[Data on locating visible targets]
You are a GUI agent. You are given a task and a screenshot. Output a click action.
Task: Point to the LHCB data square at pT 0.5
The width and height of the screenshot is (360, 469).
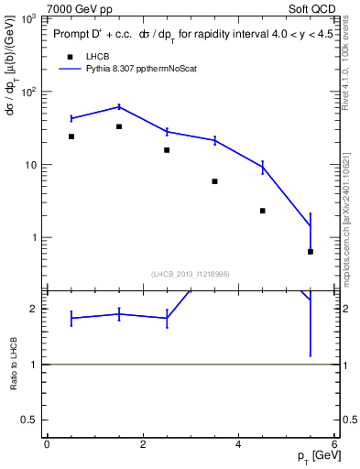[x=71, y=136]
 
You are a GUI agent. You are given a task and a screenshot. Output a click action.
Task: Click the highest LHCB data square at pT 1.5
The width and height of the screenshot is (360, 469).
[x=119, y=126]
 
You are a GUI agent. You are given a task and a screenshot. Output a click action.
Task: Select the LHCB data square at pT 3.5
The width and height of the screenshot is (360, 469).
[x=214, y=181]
==
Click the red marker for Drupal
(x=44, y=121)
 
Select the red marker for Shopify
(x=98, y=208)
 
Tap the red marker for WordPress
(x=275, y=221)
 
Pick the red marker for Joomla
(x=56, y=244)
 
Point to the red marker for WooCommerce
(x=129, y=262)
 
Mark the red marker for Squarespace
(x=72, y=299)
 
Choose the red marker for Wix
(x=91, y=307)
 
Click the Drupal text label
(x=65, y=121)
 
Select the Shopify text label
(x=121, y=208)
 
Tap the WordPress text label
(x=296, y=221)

__SHORT EXERCISE__
Duplicate the records above from the line with "Select the Shopify text label" to the line with "(x=296, y=221)", including both of those lines.

__EXERCISE RESULT__
Select the Shopify text label
(x=121, y=208)
 
Tap the WordPress text label
(x=296, y=221)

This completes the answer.